BEGIN

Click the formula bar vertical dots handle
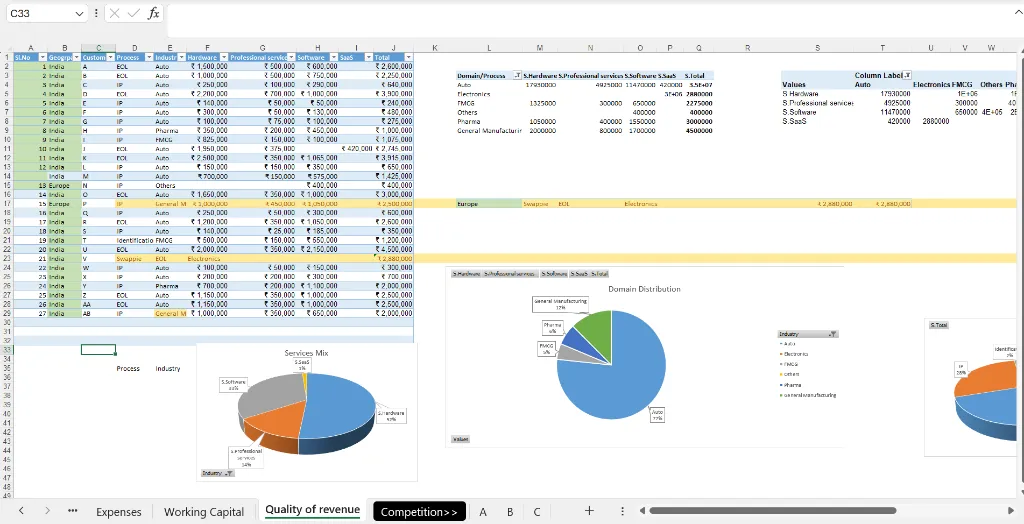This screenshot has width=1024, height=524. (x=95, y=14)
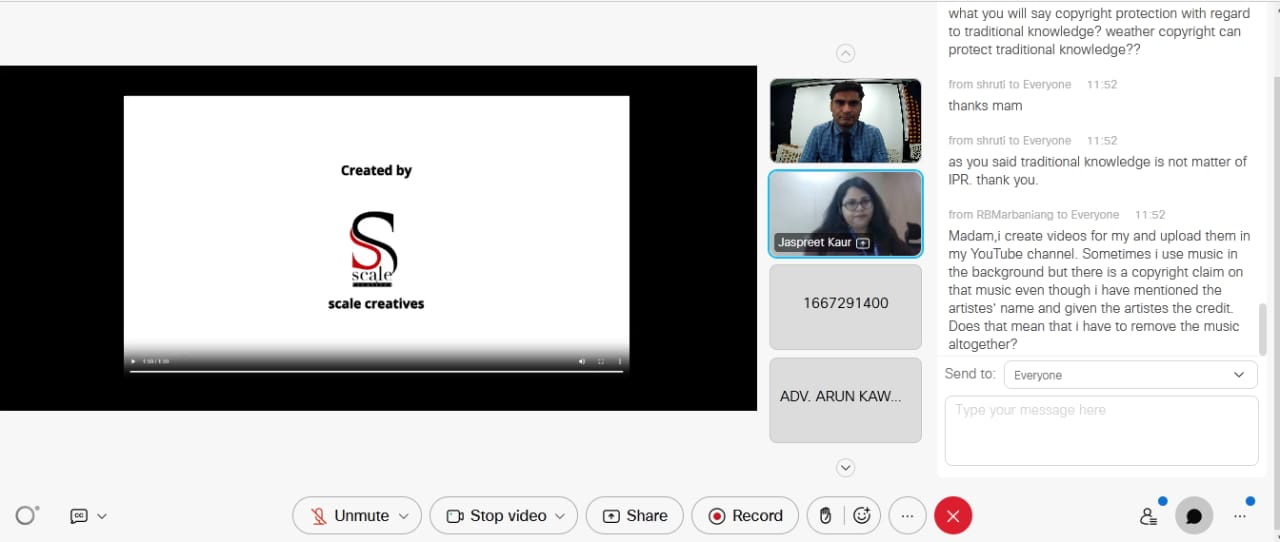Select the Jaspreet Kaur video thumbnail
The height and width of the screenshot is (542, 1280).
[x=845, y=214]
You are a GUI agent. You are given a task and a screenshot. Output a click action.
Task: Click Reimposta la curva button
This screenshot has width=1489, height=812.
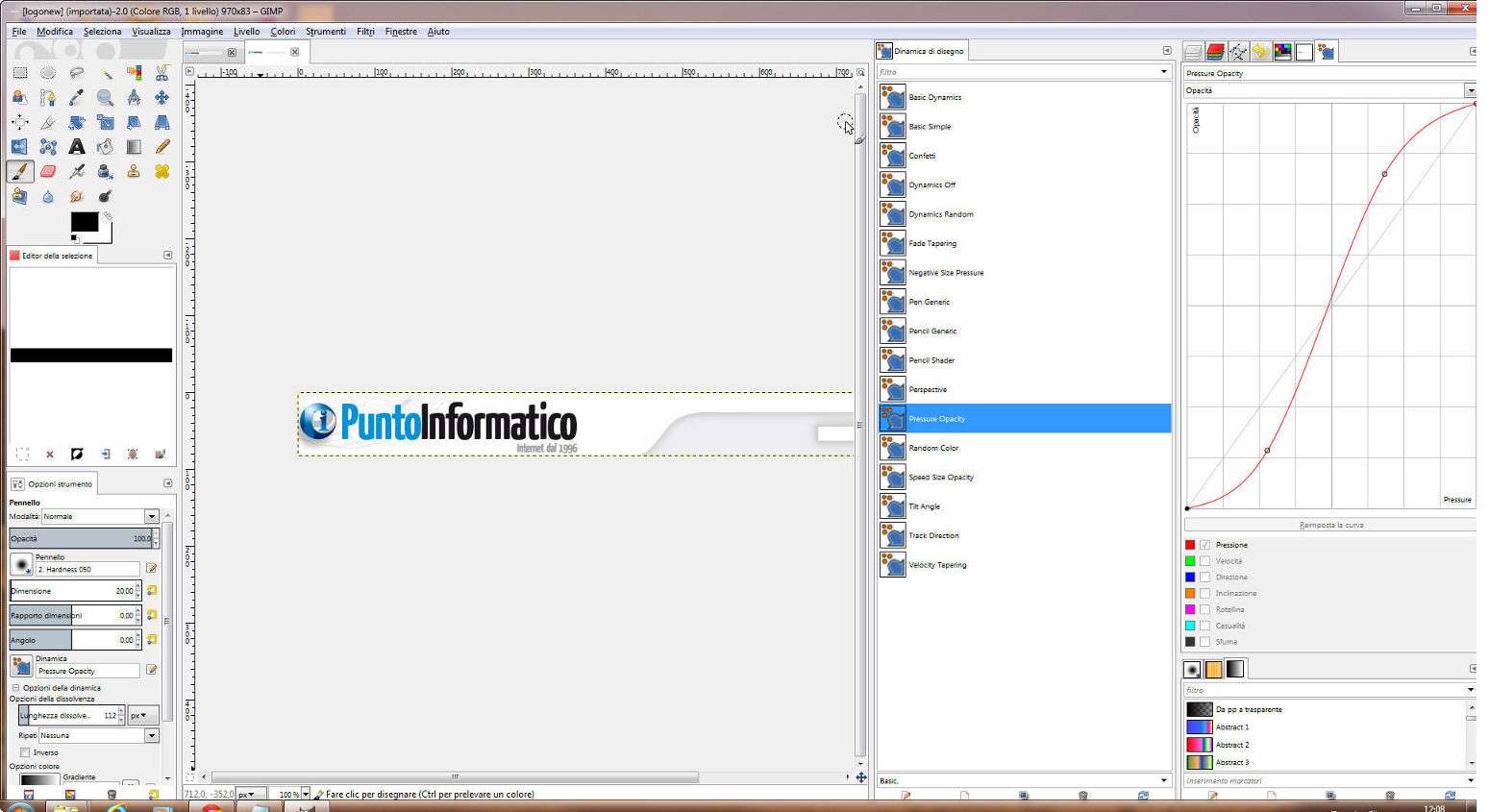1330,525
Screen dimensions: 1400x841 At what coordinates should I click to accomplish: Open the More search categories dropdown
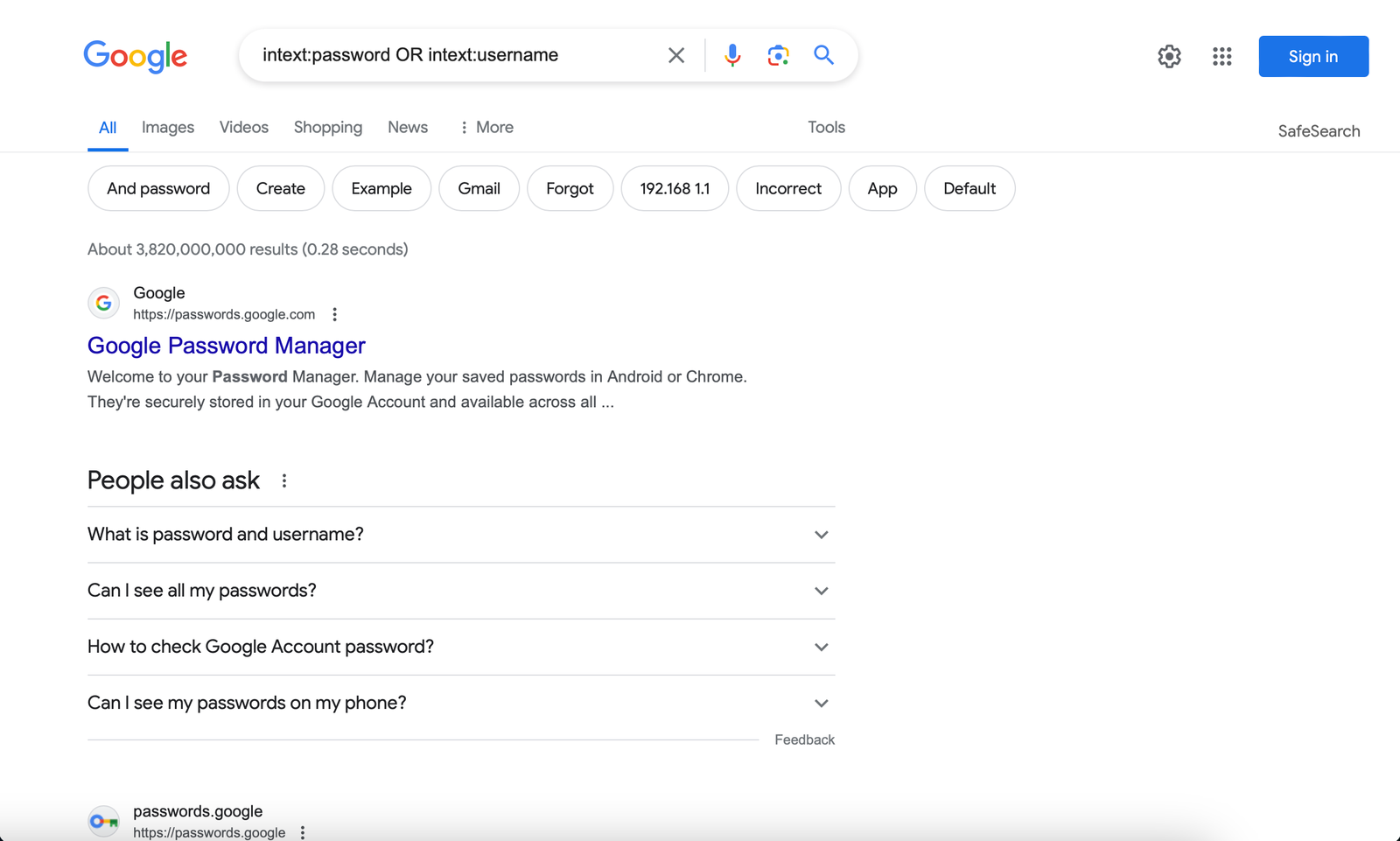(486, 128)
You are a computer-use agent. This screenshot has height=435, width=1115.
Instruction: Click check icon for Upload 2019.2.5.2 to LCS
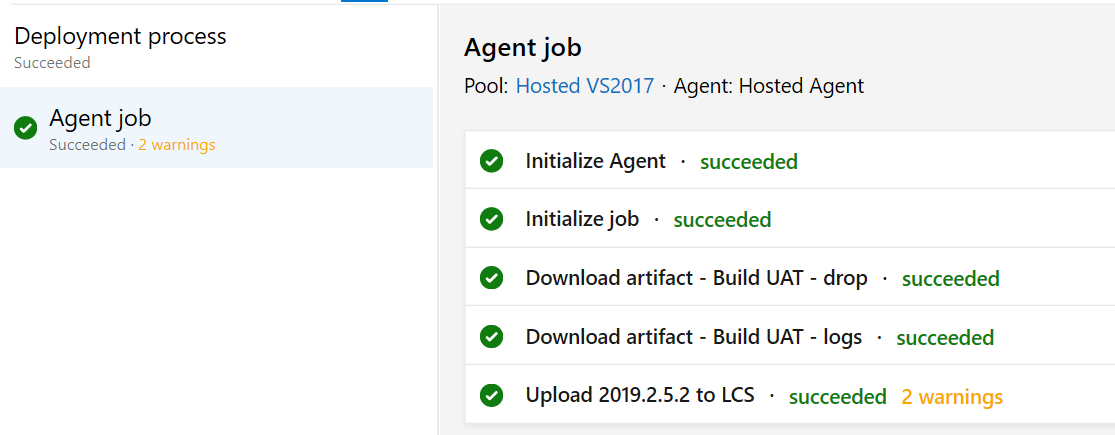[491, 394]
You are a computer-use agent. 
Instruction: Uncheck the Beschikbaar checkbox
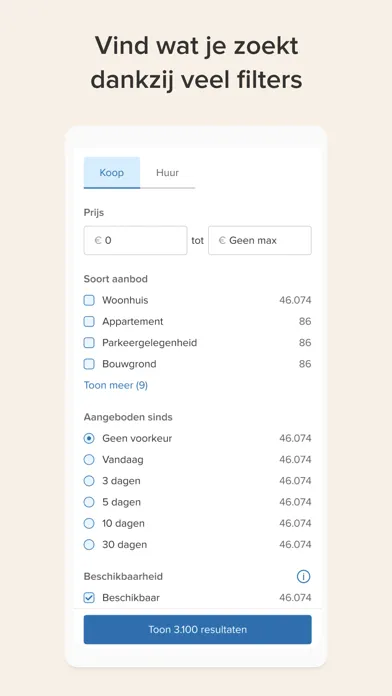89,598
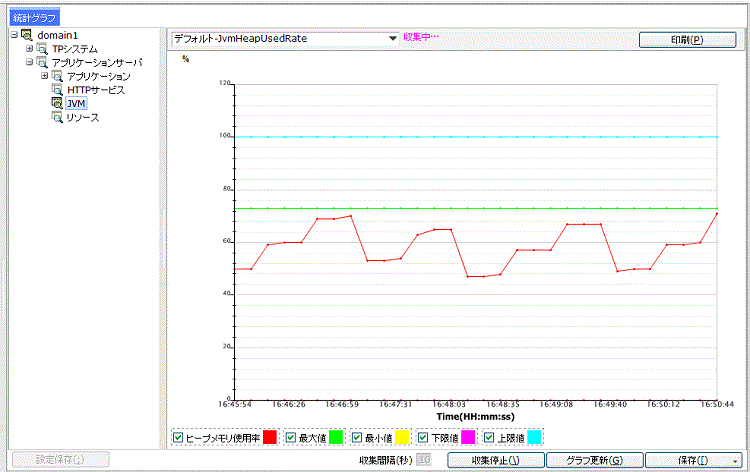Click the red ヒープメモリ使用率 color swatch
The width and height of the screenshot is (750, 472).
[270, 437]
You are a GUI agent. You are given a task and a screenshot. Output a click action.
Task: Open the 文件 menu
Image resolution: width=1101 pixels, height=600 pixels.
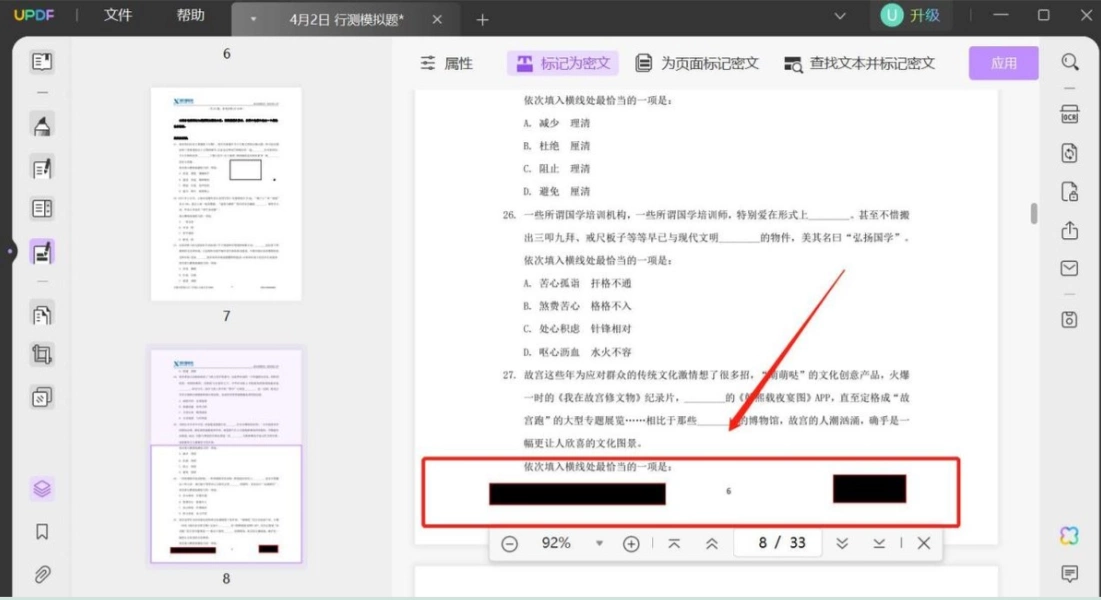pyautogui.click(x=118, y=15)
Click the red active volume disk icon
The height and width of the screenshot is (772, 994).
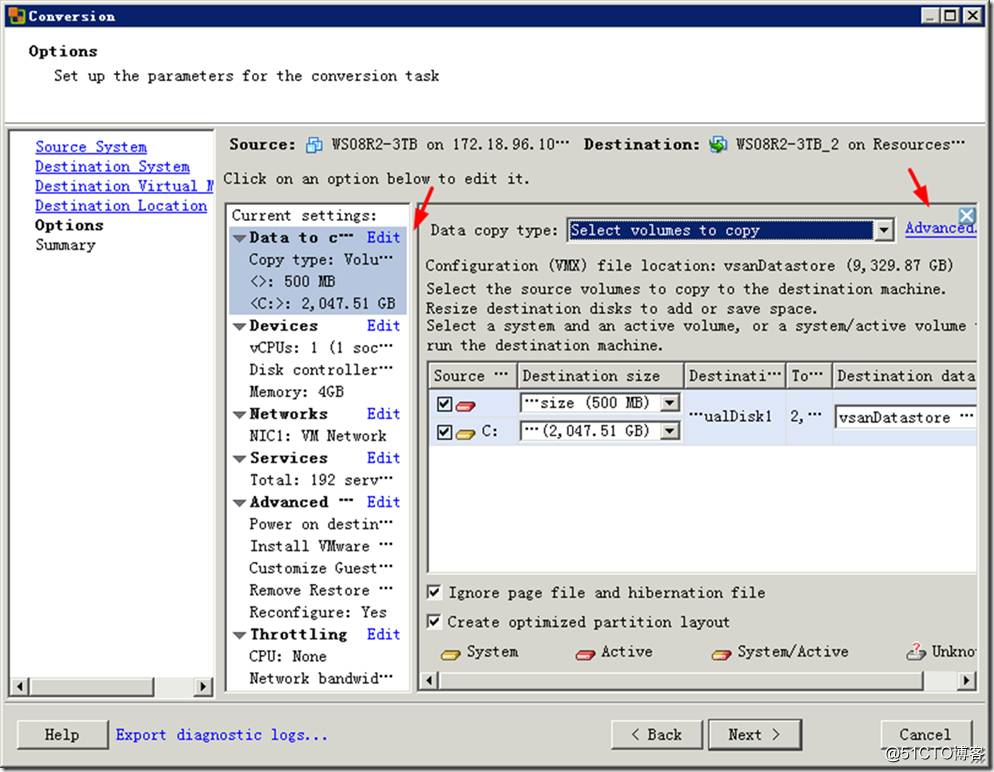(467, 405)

END

- **TASK DETAILS**
Whenever the word "agent" occurs in a line of the records, that line counts toward the total; state the total only.

- **TASK ANSWER**
4